ACTIVITY →
Extract every line of the data below that contains the string "Nazivi" and copy each one in full. Case counts, so skip lines where it differs only in capitalization.

EXTRACTED INFORMATION →
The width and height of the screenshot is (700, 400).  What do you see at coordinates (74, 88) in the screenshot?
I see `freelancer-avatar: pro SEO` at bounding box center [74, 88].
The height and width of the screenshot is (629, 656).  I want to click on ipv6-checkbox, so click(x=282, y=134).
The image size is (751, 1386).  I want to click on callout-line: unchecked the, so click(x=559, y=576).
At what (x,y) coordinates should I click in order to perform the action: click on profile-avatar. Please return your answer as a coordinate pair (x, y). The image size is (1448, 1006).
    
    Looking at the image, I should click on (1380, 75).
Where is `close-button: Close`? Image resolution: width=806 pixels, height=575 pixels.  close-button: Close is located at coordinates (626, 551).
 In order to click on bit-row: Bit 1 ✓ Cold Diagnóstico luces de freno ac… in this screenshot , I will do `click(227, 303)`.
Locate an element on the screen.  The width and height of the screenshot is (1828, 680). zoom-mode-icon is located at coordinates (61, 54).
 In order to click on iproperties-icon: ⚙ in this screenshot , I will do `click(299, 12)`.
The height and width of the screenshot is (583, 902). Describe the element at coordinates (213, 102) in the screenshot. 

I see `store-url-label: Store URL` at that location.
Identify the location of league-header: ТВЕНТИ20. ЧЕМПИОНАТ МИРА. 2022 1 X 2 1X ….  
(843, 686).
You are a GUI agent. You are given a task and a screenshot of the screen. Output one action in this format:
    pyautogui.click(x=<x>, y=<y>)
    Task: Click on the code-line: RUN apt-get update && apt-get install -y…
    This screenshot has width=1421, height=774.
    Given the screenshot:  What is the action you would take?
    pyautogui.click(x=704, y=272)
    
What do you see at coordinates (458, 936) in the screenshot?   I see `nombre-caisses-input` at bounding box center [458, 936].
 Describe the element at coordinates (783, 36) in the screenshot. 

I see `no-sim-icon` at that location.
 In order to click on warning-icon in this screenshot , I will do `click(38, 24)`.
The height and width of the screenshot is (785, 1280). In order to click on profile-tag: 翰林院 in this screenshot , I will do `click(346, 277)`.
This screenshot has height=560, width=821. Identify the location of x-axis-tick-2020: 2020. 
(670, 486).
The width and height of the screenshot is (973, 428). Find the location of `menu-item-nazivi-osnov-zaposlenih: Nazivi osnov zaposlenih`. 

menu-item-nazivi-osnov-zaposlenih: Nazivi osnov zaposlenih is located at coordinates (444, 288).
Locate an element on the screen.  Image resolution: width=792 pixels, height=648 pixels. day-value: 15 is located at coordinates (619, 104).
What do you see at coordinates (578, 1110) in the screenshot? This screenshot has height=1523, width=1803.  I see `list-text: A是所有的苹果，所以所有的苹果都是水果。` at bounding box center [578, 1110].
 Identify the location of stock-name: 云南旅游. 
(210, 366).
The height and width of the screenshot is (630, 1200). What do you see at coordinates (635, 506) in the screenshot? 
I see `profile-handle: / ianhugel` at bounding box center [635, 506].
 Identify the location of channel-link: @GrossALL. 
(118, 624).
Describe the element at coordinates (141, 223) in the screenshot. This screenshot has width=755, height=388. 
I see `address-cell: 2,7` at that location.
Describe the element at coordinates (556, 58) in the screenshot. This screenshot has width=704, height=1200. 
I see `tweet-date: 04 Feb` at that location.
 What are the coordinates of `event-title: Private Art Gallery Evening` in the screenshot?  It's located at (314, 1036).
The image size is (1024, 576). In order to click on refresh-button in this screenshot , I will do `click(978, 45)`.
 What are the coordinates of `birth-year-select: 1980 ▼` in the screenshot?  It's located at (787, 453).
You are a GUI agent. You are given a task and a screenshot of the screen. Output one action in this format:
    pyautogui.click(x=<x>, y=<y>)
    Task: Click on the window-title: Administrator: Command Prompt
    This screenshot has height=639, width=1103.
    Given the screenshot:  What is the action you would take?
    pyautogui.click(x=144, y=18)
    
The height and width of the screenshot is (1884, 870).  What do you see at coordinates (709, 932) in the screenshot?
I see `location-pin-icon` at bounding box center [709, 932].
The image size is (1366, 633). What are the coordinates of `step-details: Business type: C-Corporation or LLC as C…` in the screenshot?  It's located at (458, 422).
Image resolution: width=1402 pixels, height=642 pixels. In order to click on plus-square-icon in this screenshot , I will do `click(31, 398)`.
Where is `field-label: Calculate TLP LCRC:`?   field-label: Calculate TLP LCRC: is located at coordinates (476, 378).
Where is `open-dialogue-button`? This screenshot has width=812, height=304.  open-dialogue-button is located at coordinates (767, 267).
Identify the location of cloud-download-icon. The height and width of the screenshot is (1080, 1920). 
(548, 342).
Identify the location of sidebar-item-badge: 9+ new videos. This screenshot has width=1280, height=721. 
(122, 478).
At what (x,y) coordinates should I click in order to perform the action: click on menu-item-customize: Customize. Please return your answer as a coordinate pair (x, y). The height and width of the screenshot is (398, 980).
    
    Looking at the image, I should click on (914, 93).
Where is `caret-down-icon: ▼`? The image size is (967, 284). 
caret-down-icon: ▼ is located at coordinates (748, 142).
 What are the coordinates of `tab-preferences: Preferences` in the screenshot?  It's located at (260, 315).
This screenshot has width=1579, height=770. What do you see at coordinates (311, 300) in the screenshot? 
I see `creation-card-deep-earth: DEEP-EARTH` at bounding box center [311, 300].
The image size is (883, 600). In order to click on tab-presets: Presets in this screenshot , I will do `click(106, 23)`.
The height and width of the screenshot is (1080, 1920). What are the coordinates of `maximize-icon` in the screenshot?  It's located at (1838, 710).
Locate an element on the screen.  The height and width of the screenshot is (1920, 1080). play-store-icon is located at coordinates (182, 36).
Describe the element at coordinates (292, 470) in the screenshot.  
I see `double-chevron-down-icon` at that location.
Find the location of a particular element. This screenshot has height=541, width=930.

RESPONSE AREA →
The width and height of the screenshot is (973, 428). Find the location of `menu-item-nazivi-osnov-zaposlenih: Nazivi osnov zaposlenih`. 
menu-item-nazivi-osnov-zaposlenih: Nazivi osnov zaposlenih is located at coordinates (444, 288).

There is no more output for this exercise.